Banning alcohol may have some seriously detrimental effects, according to a new study from the University of Louisville. Researchers found that ‘dry’ counties in Kentucky, or places that don’t sell alcohol, have a significantly higher rate of meth labs and meth arrests compared to places where drinking is legal.

Kentucky’s post-prohibition drinking laws are probably the weirdest of any state. The Bluegrass State has 39 dry counties, 32 wet counties (where booze flows freely), and 49 counties that exist in an alcoholic gray area. These “moist” counties, if you will, include some wet cities or towns within an otherwise dry county.

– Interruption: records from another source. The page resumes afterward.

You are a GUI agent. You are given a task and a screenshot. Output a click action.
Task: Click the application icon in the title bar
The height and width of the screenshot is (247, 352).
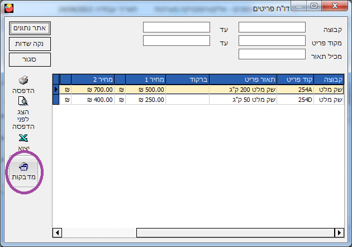[7, 7]
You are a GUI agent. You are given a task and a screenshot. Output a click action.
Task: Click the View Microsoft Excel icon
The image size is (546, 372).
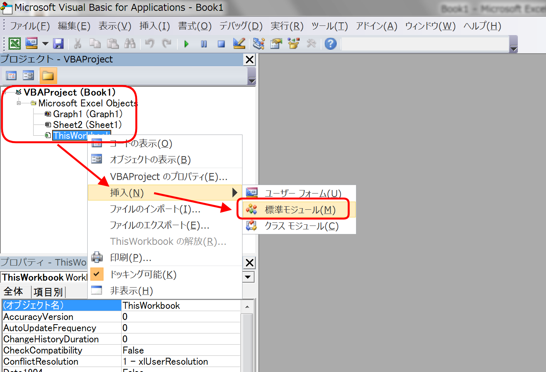(x=15, y=44)
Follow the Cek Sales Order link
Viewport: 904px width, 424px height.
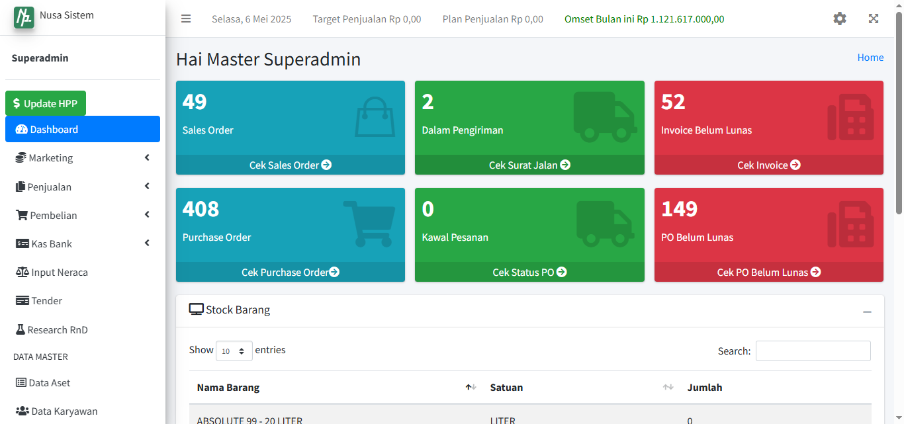tap(290, 165)
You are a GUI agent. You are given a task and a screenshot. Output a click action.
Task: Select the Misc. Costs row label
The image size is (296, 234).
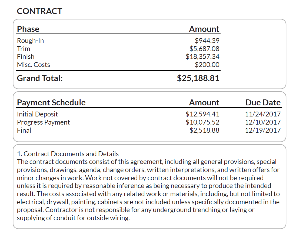click(x=34, y=65)
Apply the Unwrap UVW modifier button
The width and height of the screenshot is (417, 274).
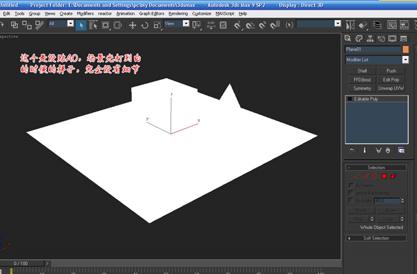point(391,88)
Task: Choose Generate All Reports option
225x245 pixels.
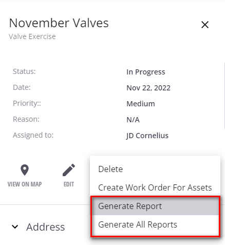Action: pos(155,224)
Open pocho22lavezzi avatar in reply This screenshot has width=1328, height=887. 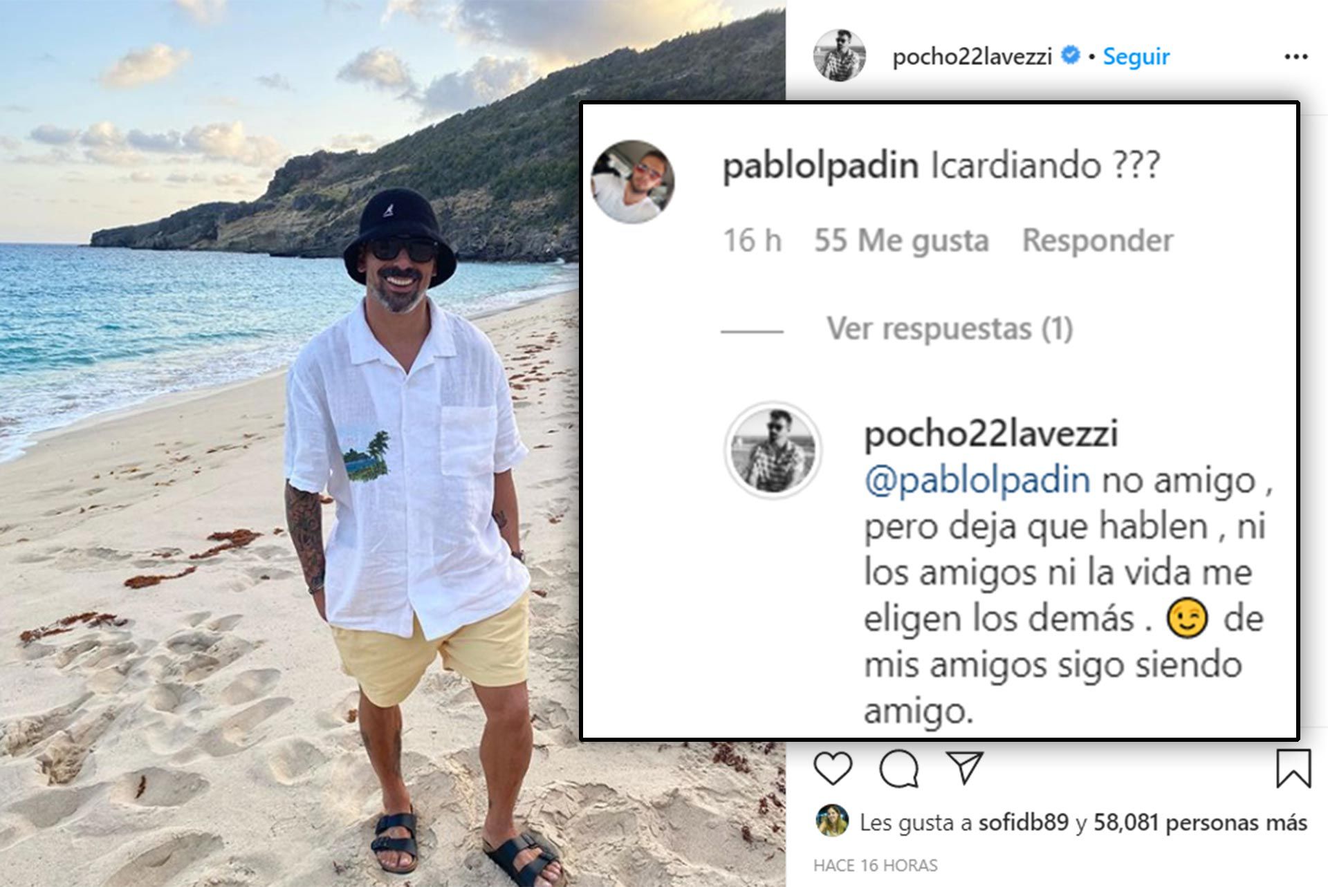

The researchers found that in the 39 dry counties, meth lab seizures and overall meth arrests were significantly higher than in wet or moist counties. The researchers are looking at this correlation as more than happenstance and instead argue for the lack of booze as causation for the increased presence of meth. According to the study: “If all counties were to become wet, the total number of meth lab seizures in Kentucky would decline by about 25 percent.”

The researchers suggest that if residents of dry counties are already comfortable breaking the law to get drunk, or to bring liquor to a county where it’s illegal, they will be more than comfortable making and/or using meth, too. “Our results add support to the idea that prohibiting the sale of alcohol flattens the punishment gradient, lowering the relative cost of participating in the market for illegal drugs.”

The Washington Post argues that the trouble in dry counties doesn’t begin or end with meth, either. They site additional studies that show Kentucky’s DUI rate is higher in dry counties, and that when counties turn from dry to wet, their drug-related deaths go down 14 percent.

The study illustrates the ways prohibition inspires illegal activity, even in 2015, almost a century after nationwide prohibition ended.